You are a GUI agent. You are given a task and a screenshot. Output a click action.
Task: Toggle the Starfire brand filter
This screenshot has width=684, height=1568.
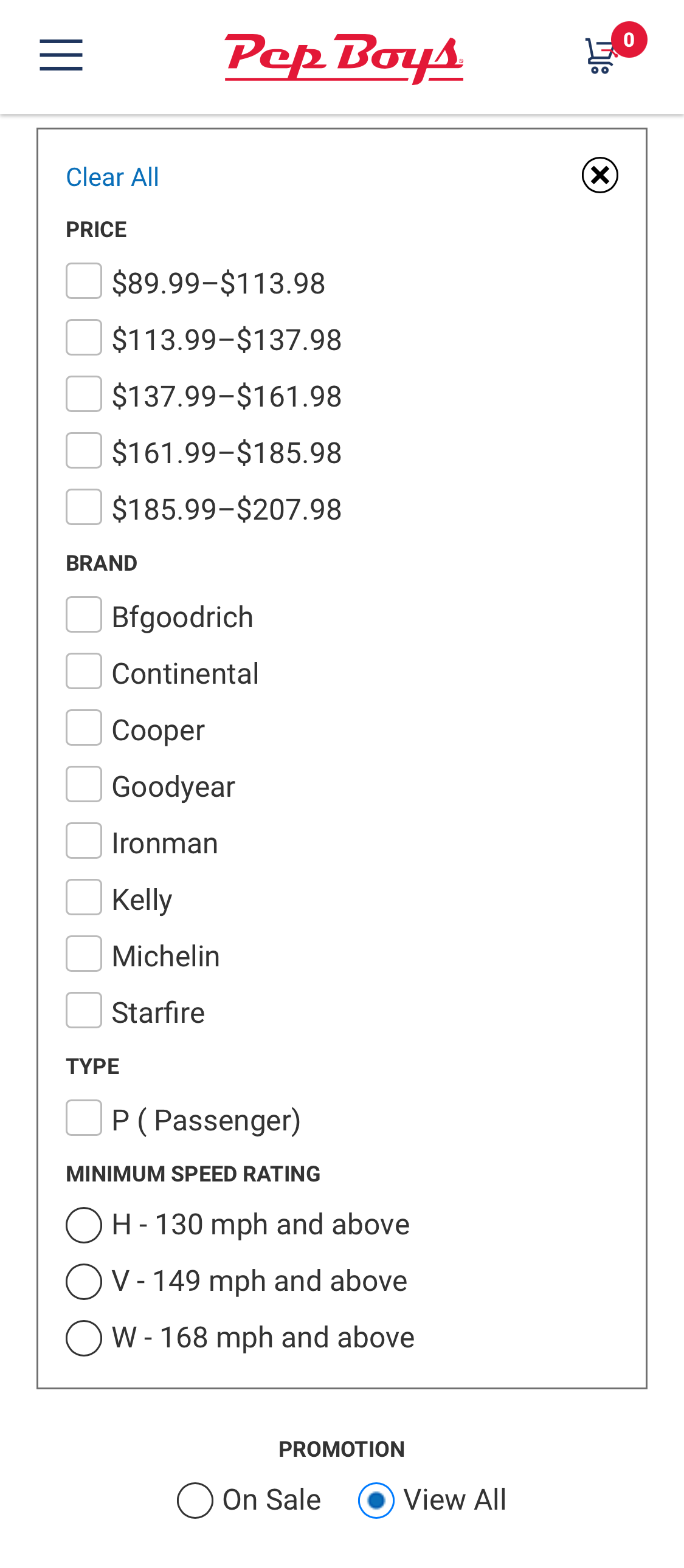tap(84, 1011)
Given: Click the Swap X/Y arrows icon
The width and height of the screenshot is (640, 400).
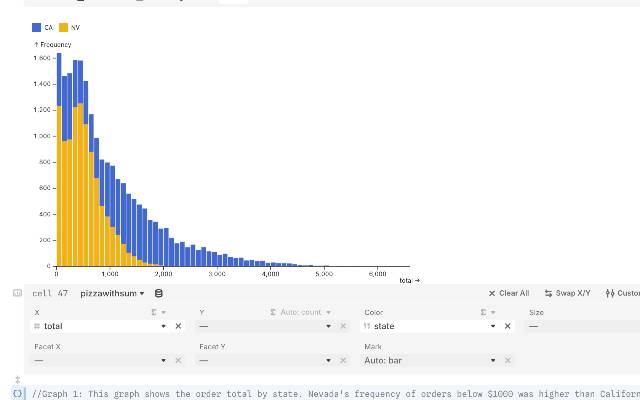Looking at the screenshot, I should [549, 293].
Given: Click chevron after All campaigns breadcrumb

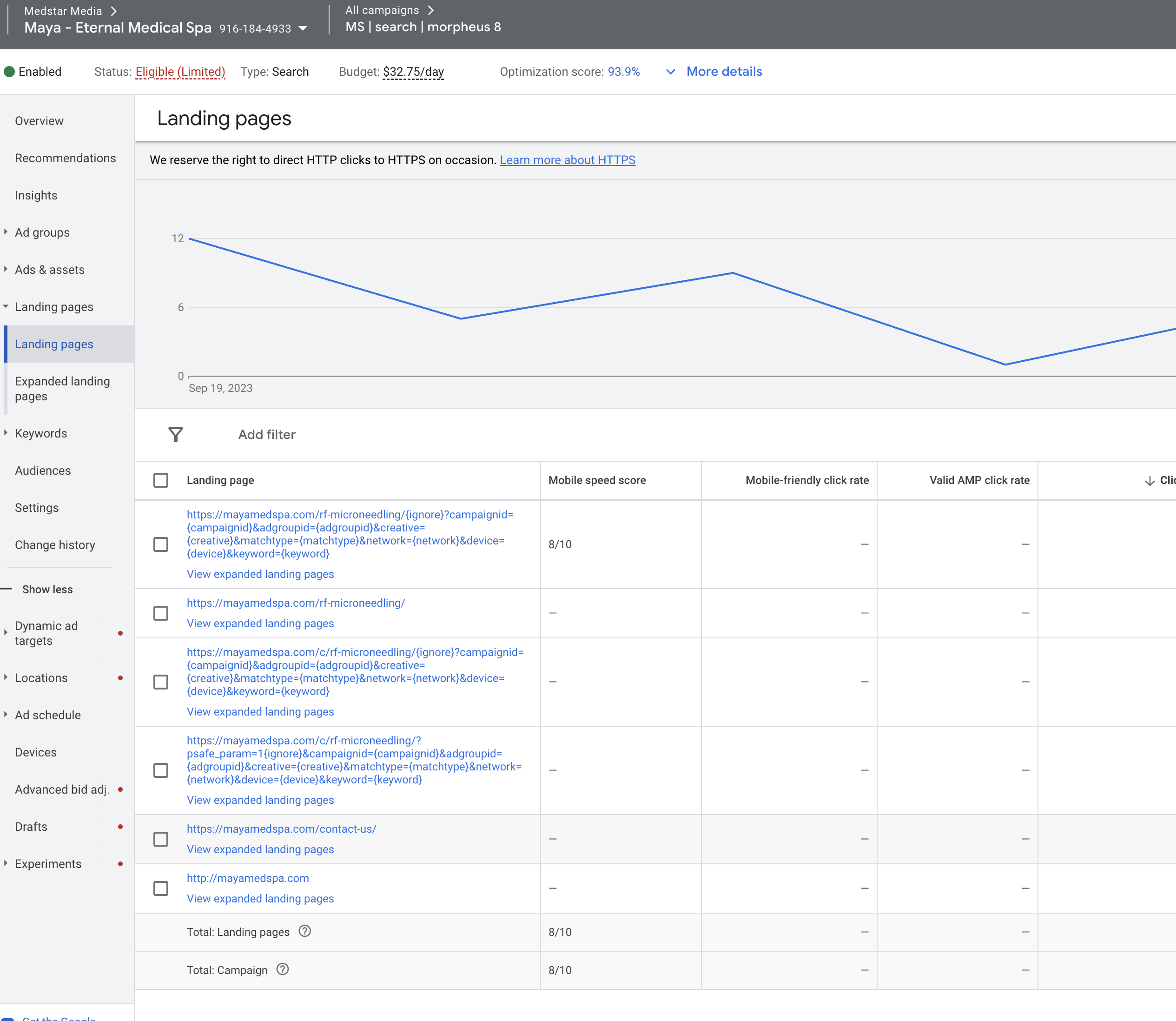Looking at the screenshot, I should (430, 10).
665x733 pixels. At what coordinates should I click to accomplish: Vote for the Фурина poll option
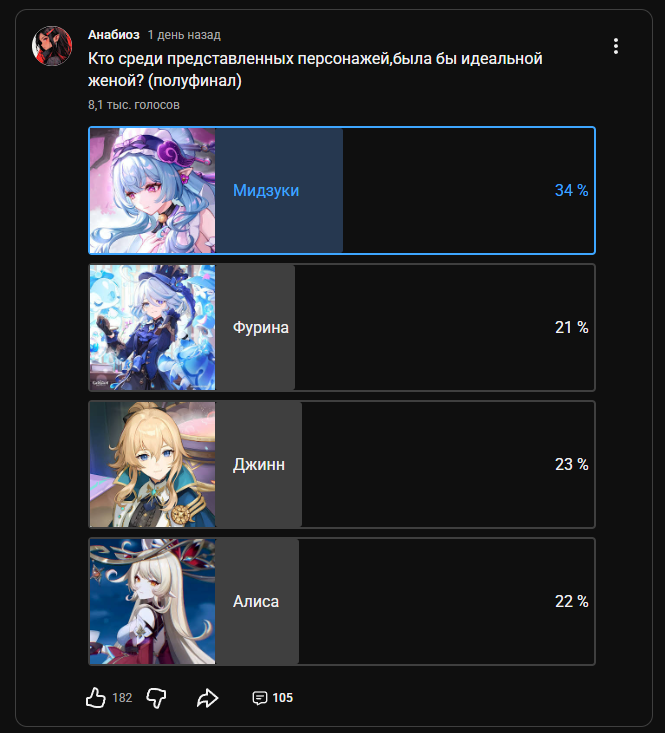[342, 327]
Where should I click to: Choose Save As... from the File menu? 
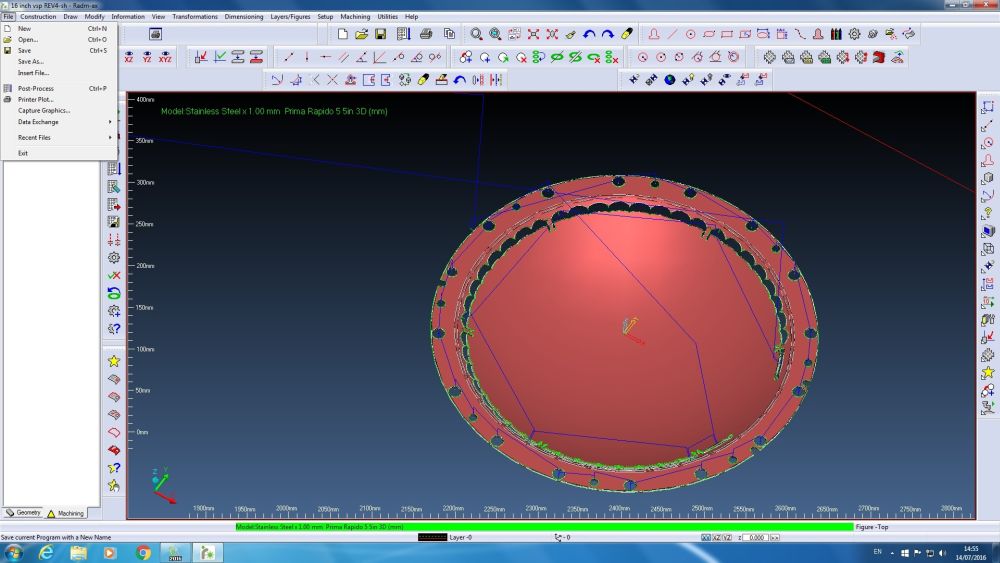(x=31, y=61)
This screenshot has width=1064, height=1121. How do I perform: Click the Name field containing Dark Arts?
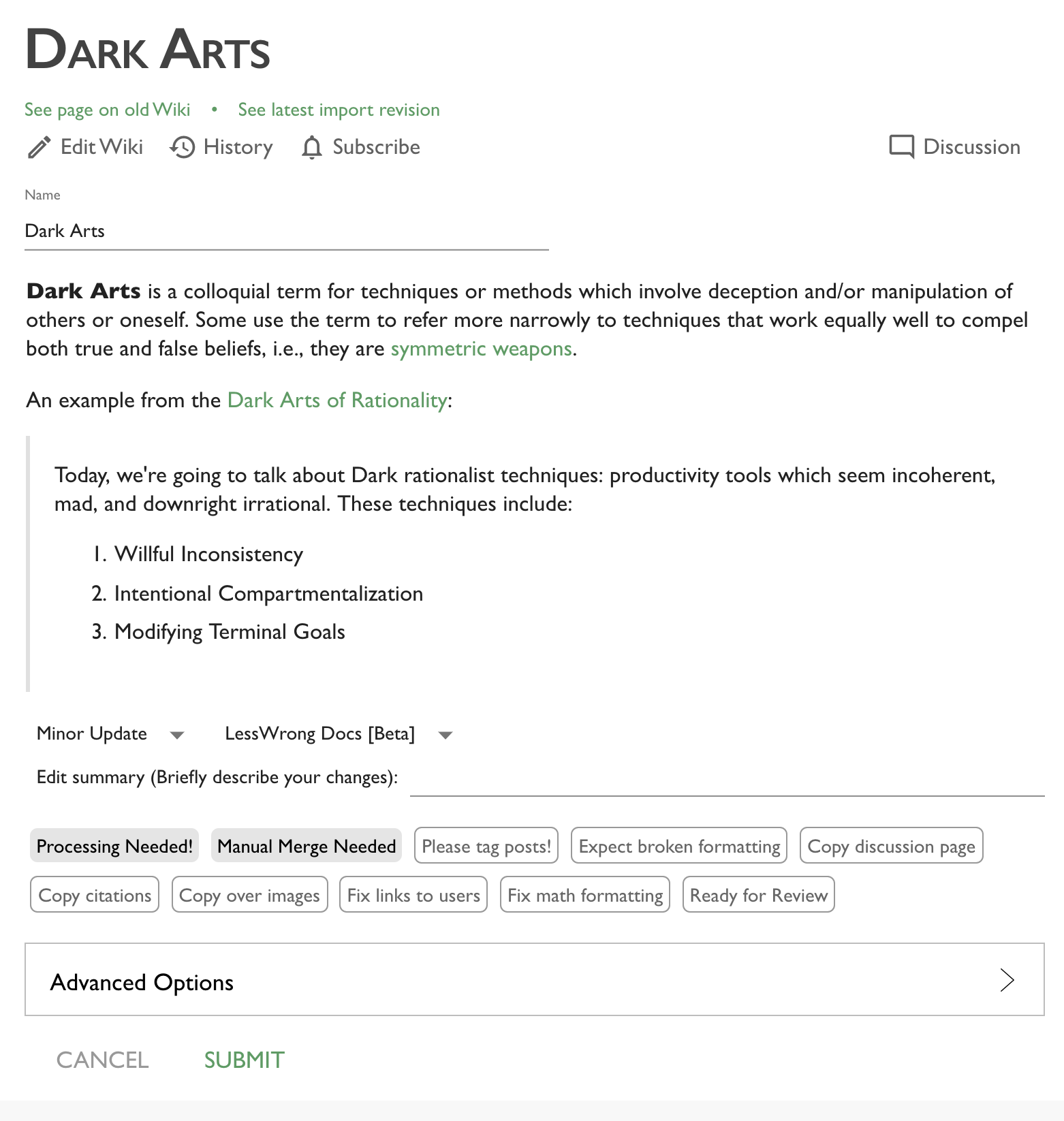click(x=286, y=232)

--- --- ---

== Assignment ==
Write out each line exactly, from the one containing "Given: Click the Swap X/Y arrows icon" through the end of the entries, and skip the pictures.

== Output of the exercise ==
Given: Click the Swap X/Y arrows icon
The width and height of the screenshot is (640, 400).
Looking at the screenshot, I should [549, 293].
Given: Click chevron after All campaigns breadcrumb

Looking at the screenshot, I should (430, 10).
665x733 pixels. At what coordinates should I click to accomplish: Vote for the Фурина poll option
[342, 327]
Where should I click to: Choose Save As... from the File menu? 
(x=31, y=61)
This screenshot has width=1064, height=1121. How do I perform: Click the Name field containing Dark Arts?
click(x=286, y=232)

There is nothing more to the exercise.